Please copy each line of the records below that includes the word "Given".

§ Source material

= Beginning of Section =

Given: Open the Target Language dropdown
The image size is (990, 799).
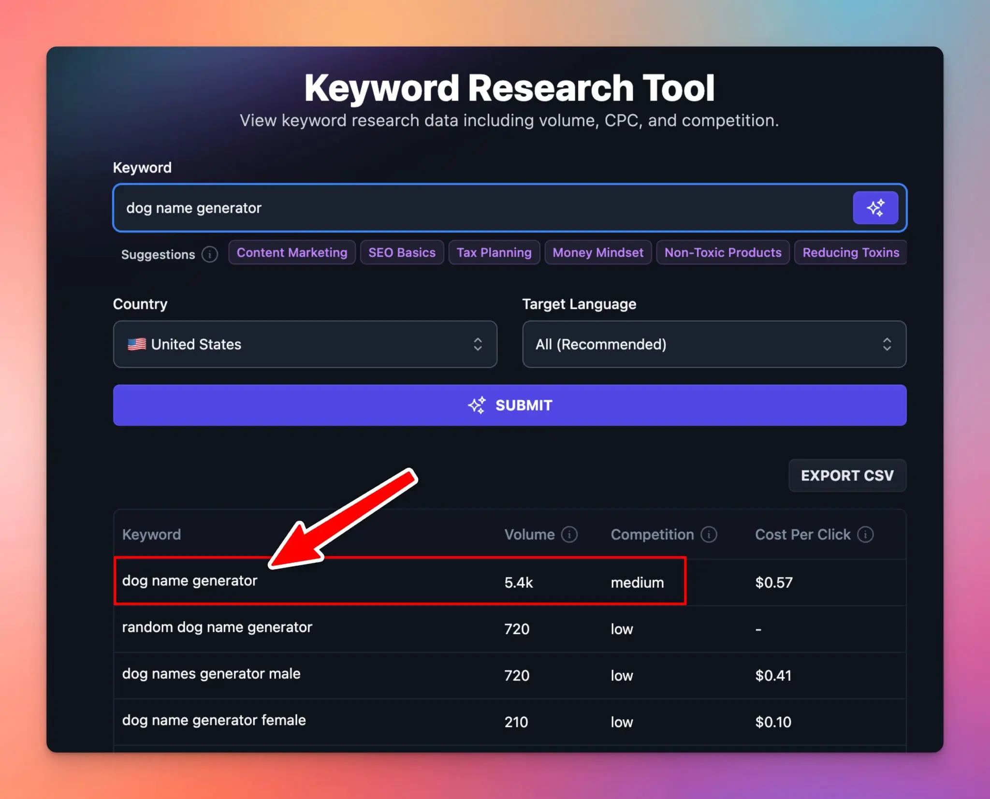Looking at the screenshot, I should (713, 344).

= End of Section =
= Beginning of Section =

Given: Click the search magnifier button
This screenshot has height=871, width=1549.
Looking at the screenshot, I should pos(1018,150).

= End of Section =

§ Completed task
Given: Open the Target Language dropdown
Given: Click the search magnifier button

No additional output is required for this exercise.